Warmup
- 10 minutes easy jogging on the infield or outer lanes
- 4 x 100m strides, building to 5K effort with full recovery walk-back
- Light dynamic stretching: leg swings, high knees, A-skips
Main Set
4 x 1600m “broken” — each 1600 is split into 1200m + 400m with a 30-second standing rest between the segments.
- 1200m at 5K effort (hard but controlled — you could hold a two-word answer if someone asked you a question)
- 30 seconds standing rest
- 400m at 3K effort (one gear harder — close to all-out but not sprinting)
- 3 minutes easy jog between each broken 1600
The 30-second break inside each rep lets you reset your form before the hard 400m finish. Use it. Shake your arms out, get tall, then go.
Cooldown
- 10 minutes easy jogging
- Gentle stretching — calves, hamstrings, hip flexors
Coach’s Notes
This session targets VO2max — the ceiling on your aerobic engine.
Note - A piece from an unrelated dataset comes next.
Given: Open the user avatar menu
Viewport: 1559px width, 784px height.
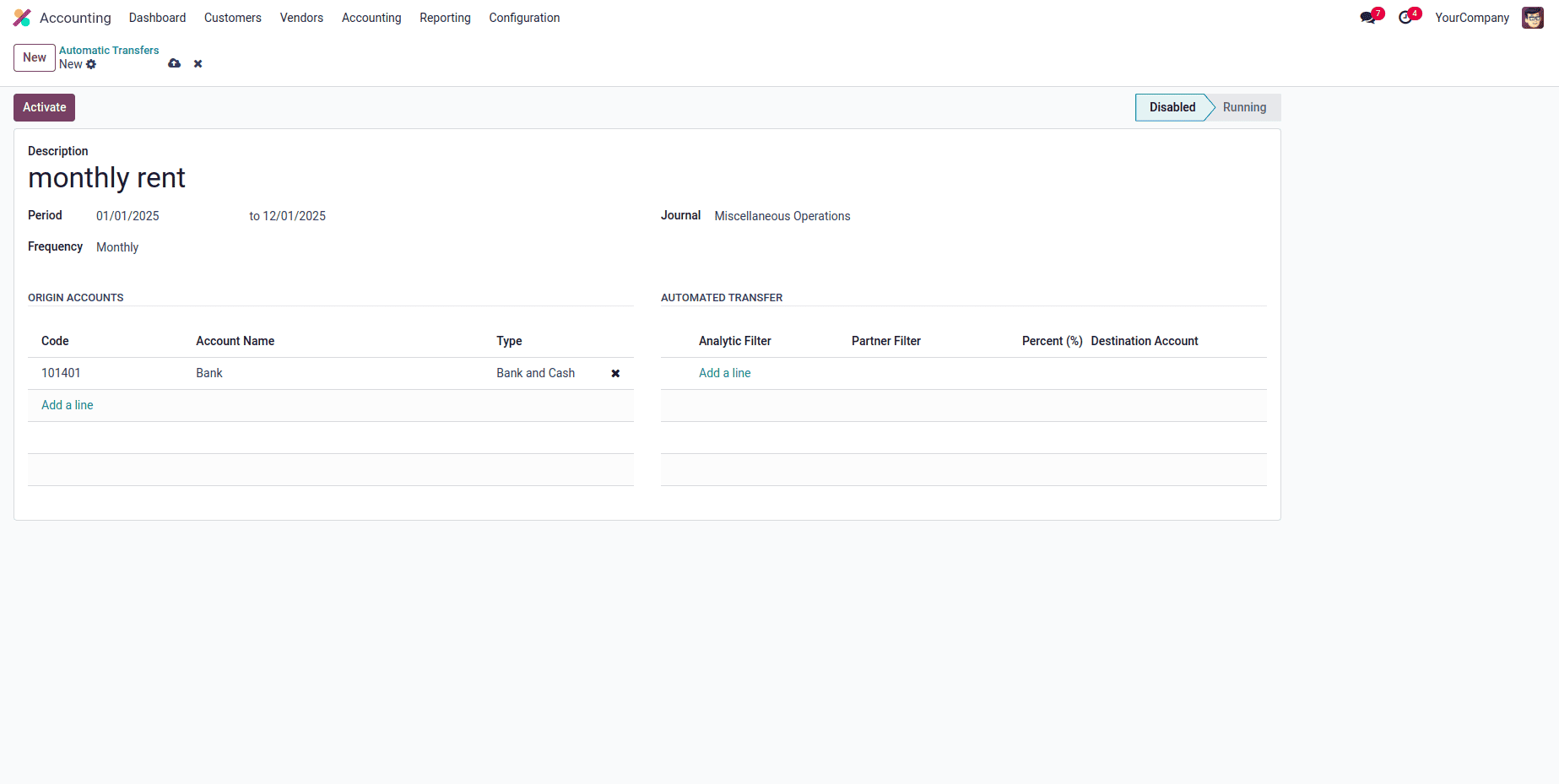Looking at the screenshot, I should (x=1533, y=17).
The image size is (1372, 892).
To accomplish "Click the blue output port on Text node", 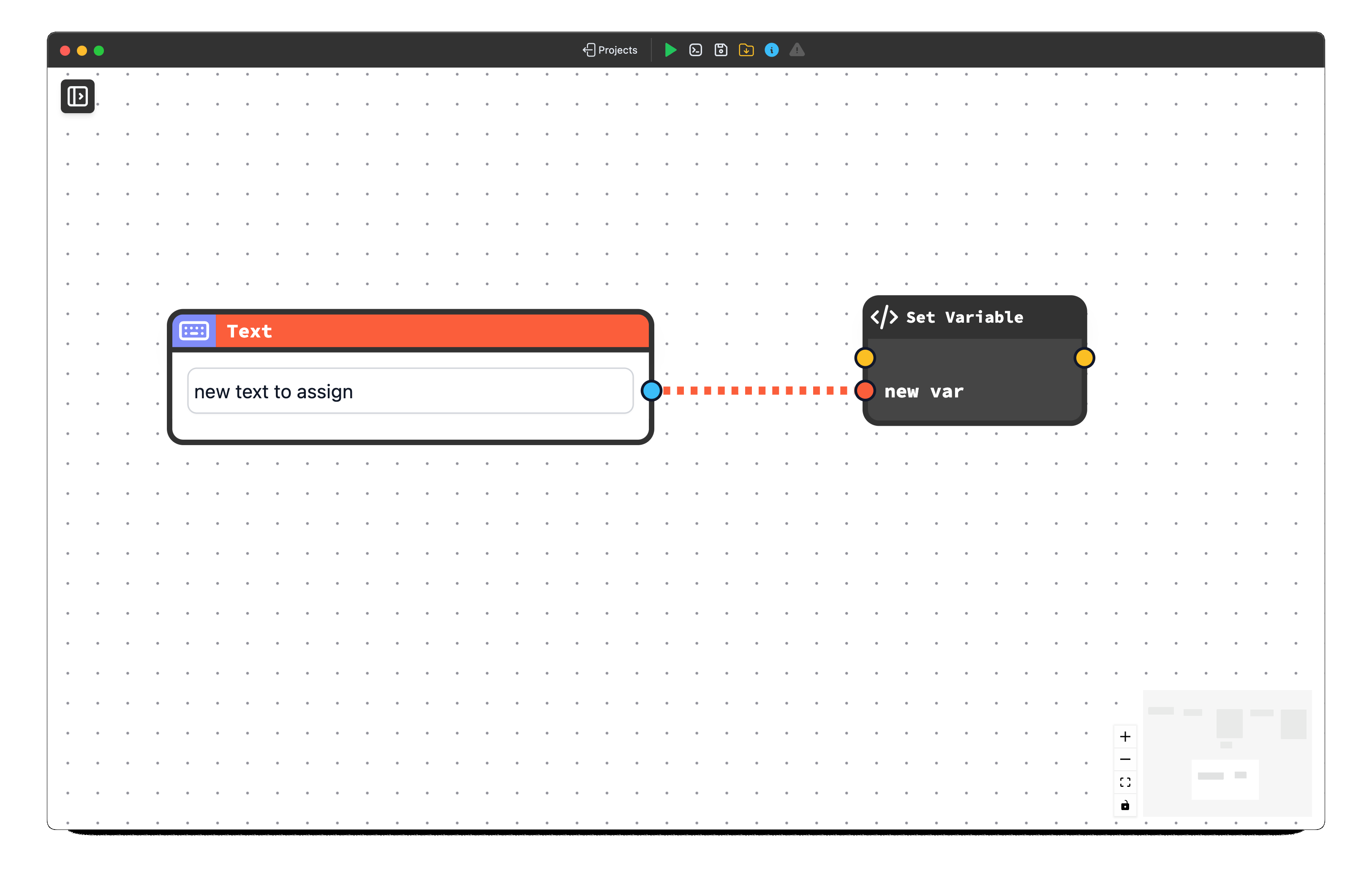I will 651,391.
The “broken” format makes 1600s more approachable than running them straight through, but the total quality volume is the same. The short rest in the middle isn’t enough to recover; it’s just enough to refocus.
If the last 400m of each rep feels like survival, you started the 1200 too fast. The first two reps should feel controlled. Reps three and four are where the real work happens.
Run the turns smooth and relaxed. Tightening up on the curve is where most people lose efficiency.
Scaling
Newer runners: Cut to 3 x 1200m broken into 800m + 400m. Same structure, same efforts, less volume. Take 3 to 4 minutes recovery between reps.